EXERCISE INSTRUCTIONS: Exact output of all the records is required.

RECORDS FOR THIS TASK:

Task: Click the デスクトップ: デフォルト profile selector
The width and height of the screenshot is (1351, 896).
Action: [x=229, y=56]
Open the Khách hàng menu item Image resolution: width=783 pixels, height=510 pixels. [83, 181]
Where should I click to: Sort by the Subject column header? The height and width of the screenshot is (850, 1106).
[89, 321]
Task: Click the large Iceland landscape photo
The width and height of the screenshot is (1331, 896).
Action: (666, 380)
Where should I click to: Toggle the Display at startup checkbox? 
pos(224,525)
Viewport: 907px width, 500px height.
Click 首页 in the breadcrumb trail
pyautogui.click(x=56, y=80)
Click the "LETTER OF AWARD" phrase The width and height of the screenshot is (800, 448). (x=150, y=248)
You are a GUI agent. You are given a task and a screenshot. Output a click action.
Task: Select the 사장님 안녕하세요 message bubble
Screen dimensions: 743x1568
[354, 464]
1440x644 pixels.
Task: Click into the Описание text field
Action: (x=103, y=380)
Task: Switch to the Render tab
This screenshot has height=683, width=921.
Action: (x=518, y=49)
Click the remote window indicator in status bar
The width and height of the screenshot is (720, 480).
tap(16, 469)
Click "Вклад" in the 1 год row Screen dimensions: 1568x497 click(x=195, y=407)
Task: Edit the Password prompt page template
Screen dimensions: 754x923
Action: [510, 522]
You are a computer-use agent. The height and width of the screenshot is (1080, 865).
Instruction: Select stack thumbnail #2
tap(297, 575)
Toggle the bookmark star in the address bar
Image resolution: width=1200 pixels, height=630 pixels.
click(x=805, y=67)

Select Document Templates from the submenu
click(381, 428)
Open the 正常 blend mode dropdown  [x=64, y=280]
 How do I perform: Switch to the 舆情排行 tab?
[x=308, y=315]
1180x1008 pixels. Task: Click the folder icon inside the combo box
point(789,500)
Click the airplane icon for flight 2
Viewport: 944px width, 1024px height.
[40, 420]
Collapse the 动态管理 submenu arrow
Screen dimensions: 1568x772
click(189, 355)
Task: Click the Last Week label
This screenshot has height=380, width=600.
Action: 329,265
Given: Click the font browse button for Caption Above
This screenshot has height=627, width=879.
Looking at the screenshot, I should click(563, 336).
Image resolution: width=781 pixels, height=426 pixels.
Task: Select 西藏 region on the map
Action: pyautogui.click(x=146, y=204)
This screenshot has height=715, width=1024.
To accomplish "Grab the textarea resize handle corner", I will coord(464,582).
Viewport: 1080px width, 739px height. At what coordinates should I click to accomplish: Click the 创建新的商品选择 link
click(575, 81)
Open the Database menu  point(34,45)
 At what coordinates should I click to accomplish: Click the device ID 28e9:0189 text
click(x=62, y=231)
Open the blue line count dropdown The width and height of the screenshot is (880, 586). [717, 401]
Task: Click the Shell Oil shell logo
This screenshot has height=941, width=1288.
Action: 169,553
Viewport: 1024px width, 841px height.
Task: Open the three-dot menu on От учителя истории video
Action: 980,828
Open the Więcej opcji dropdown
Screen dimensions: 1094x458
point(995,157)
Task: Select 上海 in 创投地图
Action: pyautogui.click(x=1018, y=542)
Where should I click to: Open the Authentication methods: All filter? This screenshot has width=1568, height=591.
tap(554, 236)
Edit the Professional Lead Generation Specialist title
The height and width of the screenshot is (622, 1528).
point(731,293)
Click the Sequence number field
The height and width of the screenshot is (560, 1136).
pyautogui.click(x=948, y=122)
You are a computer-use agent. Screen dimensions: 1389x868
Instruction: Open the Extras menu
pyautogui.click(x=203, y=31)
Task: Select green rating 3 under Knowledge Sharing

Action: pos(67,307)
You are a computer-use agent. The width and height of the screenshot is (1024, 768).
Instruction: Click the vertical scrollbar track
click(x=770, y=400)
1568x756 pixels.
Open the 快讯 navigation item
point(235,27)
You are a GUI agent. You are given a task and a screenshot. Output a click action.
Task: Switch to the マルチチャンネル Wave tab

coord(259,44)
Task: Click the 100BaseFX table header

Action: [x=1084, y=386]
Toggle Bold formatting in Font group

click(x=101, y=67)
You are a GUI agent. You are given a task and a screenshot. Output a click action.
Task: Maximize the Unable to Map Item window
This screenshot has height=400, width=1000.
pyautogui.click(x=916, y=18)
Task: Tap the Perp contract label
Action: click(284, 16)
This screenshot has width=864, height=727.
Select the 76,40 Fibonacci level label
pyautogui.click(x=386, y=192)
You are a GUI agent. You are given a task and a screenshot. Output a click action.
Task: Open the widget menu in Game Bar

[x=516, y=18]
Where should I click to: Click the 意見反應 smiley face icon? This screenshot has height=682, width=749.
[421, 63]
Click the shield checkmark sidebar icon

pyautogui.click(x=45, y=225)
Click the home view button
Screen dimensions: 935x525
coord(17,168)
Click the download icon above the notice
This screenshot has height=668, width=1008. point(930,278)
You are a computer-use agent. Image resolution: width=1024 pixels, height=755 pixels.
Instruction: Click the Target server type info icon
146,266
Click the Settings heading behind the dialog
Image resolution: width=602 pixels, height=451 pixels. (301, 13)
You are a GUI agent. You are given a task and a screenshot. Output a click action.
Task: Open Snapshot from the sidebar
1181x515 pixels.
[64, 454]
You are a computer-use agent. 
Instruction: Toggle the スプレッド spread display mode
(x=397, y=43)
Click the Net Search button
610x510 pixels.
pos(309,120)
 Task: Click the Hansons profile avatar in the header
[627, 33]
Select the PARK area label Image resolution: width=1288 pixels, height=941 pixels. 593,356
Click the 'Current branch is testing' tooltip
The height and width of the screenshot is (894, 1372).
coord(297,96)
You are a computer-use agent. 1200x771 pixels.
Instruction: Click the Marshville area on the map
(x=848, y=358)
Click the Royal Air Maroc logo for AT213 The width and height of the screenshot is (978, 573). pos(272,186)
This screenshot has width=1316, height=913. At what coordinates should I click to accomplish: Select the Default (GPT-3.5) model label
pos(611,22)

REPLY:
Task: Click the デスクトップ: デフォルト profile selector
The width and height of the screenshot is (1351, 896).
Action: [x=229, y=56]
Open the Khách hàng menu item Image resolution: width=783 pixels, height=510 pixels. [83, 181]
Where should I click to: Sort by the Subject column header? The height and width of the screenshot is (850, 1106).
[89, 321]
Task: Click the large Iceland landscape photo
The width and height of the screenshot is (1331, 896).
Action: (666, 380)
Where should I click to: Toggle the Display at startup checkbox? 
pos(224,525)
Viewport: 907px width, 500px height.
Click 首页 in the breadcrumb trail
pyautogui.click(x=56, y=80)
Click the "LETTER OF AWARD" phrase The width and height of the screenshot is (800, 448). (x=150, y=248)
You are a GUI agent. You are given a task and a screenshot. Output a click action.
Task: Select the 사장님 안녕하세요 message bubble
Screen dimensions: 743x1568
[354, 464]
1440x644 pixels.
Task: Click into the Описание text field
Action: (x=103, y=380)
Task: Switch to the Render tab
This screenshot has height=683, width=921.
Action: (x=518, y=49)
Click the remote window indicator in status bar
The width and height of the screenshot is (720, 480).
tap(16, 469)
Click "Вклад" in the 1 год row Screen dimensions: 1568x497 click(x=195, y=407)
Task: Edit the Password prompt page template
Screen dimensions: 754x923
Action: [510, 522]
You are a computer-use agent. The height and width of the screenshot is (1080, 865).
Instruction: Select stack thumbnail #2
tap(297, 575)
Toggle the bookmark star in the address bar
Image resolution: width=1200 pixels, height=630 pixels.
click(x=805, y=67)

Select Document Templates from the submenu
click(381, 428)
Open the 正常 blend mode dropdown  [x=64, y=280]
 How do I perform: Switch to the 舆情排行 tab?
[x=308, y=315]
1180x1008 pixels. Task: Click the folder icon inside the combo box
point(789,500)
Click the airplane icon for flight 2
Viewport: 944px width, 1024px height.
[40, 420]
Collapse the 动态管理 submenu arrow
Screen dimensions: 1568x772
click(189, 355)
Task: Click the Last Week label
This screenshot has height=380, width=600.
Action: 329,265
Given: Click the font browse button for Caption Above
This screenshot has height=627, width=879.
Looking at the screenshot, I should click(563, 336).
Image resolution: width=781 pixels, height=426 pixels.
Task: Select 西藏 region on the map
Action: pyautogui.click(x=146, y=204)
This screenshot has height=715, width=1024.
To accomplish "Grab the textarea resize handle corner", I will coord(464,582).
Viewport: 1080px width, 739px height. At what coordinates should I click to accomplish: Click the 创建新的商品选择 link
click(575, 81)
Open the Database menu  point(34,45)
 At what coordinates should I click to accomplish: Click the device ID 28e9:0189 text
click(x=62, y=231)
Open the blue line count dropdown The width and height of the screenshot is (880, 586). [717, 401]
Task: Click the Shell Oil shell logo
This screenshot has height=941, width=1288.
Action: 169,553
Viewport: 1024px width, 841px height.
Task: Open the three-dot menu on От учителя истории video
Action: 980,828
Open the Więcej opcji dropdown
Screen dimensions: 1094x458
point(995,157)
Task: Select 上海 in 创投地图
Action: pyautogui.click(x=1018, y=542)
Where should I click to: Open the Authentication methods: All filter? This screenshot has width=1568, height=591.
tap(554, 236)
Edit the Professional Lead Generation Specialist title
The height and width of the screenshot is (622, 1528).
point(731,293)
Click the Sequence number field
The height and width of the screenshot is (560, 1136).
pyautogui.click(x=948, y=122)
You are a computer-use agent. Screen dimensions: 1389x868
Instruction: Open the Extras menu
pyautogui.click(x=203, y=31)
Task: Select green rating 3 under Knowledge Sharing

Action: pos(67,307)
You are a computer-use agent. The width and height of the screenshot is (1024, 768).
Instruction: Click the vertical scrollbar track
click(x=770, y=400)
1568x756 pixels.
Open the 快讯 navigation item
point(235,27)
You are a GUI agent. You are given a task and a screenshot. Output a click action.
Task: Switch to the マルチチャンネル Wave tab

coord(259,44)
Task: Click the 100BaseFX table header

Action: [x=1084, y=386]
Toggle Bold formatting in Font group

click(x=101, y=67)
You are a GUI agent. You are given a task and a screenshot. Output a click action.
Task: Maximize the Unable to Map Item window
This screenshot has height=400, width=1000.
pyautogui.click(x=916, y=18)
Task: Tap the Perp contract label
Action: click(284, 16)
This screenshot has width=864, height=727.
Select the 76,40 Fibonacci level label
pyautogui.click(x=386, y=192)
You are a GUI agent. You are given a task and a screenshot. Output a click action.
Task: Open the widget menu in Game Bar

[x=516, y=18]
Where should I click to: Click the 意見反應 smiley face icon? This screenshot has height=682, width=749.
[421, 63]
Click the shield checkmark sidebar icon

pyautogui.click(x=45, y=225)
Click the home view button
Screen dimensions: 935x525
coord(17,168)
Click the download icon above the notice
This screenshot has height=668, width=1008. point(930,278)
You are a computer-use agent. Image resolution: width=1024 pixels, height=755 pixels.
Instruction: Click the Target server type info icon
146,266
Click the Settings heading behind the dialog
Image resolution: width=602 pixels, height=451 pixels. (301, 13)
You are a GUI agent. You are given a task and a screenshot. Output a click action.
Task: Open Snapshot from the sidebar
1181x515 pixels.
[64, 454]
You are a computer-use agent. 
Instruction: Toggle the スプレッド spread display mode
(x=397, y=43)
Click the Net Search button
610x510 pixels.
pos(309,120)
 Task: Click the Hansons profile avatar in the header
[627, 33]
Select the PARK area label Image resolution: width=1288 pixels, height=941 pixels. 593,356
Click the 'Current branch is testing' tooltip
The height and width of the screenshot is (894, 1372).
coord(297,96)
You are a computer-use agent. 1200x771 pixels.
Instruction: Click the Marshville area on the map
(x=848, y=358)
Click the Royal Air Maroc logo for AT213 The width and height of the screenshot is (978, 573). pos(272,186)
This screenshot has width=1316, height=913. At what coordinates should I click to accomplish: Select the Default (GPT-3.5) model label
pos(611,22)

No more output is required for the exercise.